First discovered in 1910, hero shrews, also known as armored shrews, get their name for their super-strong spine, which has corrugated, interlocking vertebrae markedly different from any other mammal out there. While similarly sized mammals' spines typically account for no more than 1.6 percent of body mass, a hero shrew's accounts for 4 percent. The shrew's huge spine is capable of bearing huge amounts of weight, yet is still flexible. The shrew's super spine has long baffled scientists because it has no apparent adaptive significance.
"This shrew first came to light when explorers came to the eastern part of the Democratic Republic of Congo," said Bill Stanley, Director of Collections and zoologist at the Field Museum. "The explorers watched in amazement as a full-grown man stood on the back of the Hero Shrew, and the animal walked away, unharmed."
The new species of hero shrew, scientifically named Scutisorex thori, is the second hero shrew to be described in the scientific record.
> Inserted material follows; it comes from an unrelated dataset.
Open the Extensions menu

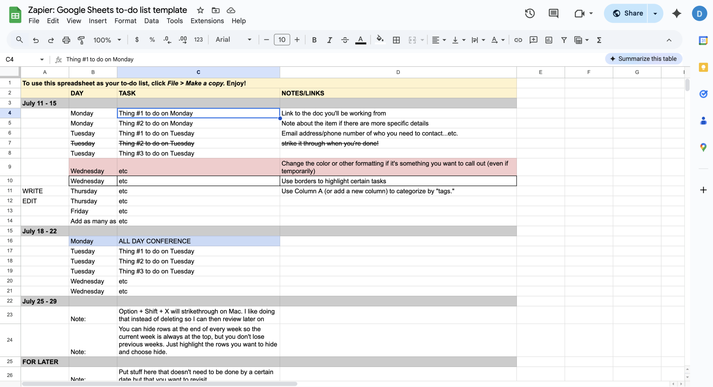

It bears much resemblance to the original hero shrew, but it is smaller, which has led Stanley and his colleagues to suggest it could represent an "intermediate between the original hero shrew and other shrews, since it possesses an interlocking spine, but with fewer lower vertebrae and lateral processes than the first hero shrew species."
While it measures less than a foot long and only weighs 1.7 ounces, the tiny shrew has a complicated spine.
"You and I have five lumbar vertebrae," said Stanley. "And so do most other mammals, but the [original] Hero Shrew at least 10. Scutisorex thori has eight vertebrae, and fewer lateral processes than the original species."
For the new hero shrew, the researchers suggest a novel hypothesis for the significance of the shrew's super spine: that it used the power and mass of the spine to ram into trees to gain access to otherwise inaccessible concentrations of beetle larvae living withing the wood. The animal might also use its hefty spine to lift logs or rocks in order to gain access to insects living underneath -- a food source that remains unavailable to many other mammals.
Stanley told BBC News that the new species might be a "missing link" to the evolutionary lineage of the shrew.
"The age of discovery is not over," he said, adding that, "This is just one example of a new mammal but there's still a lot more to this planet we have to learn about."
The new species will be used as a holotype, meaning it will be the basis from which all subsequent examples of the species will be compared.
A full scientific description of the new hero shrew is published in the journal Biology Letters.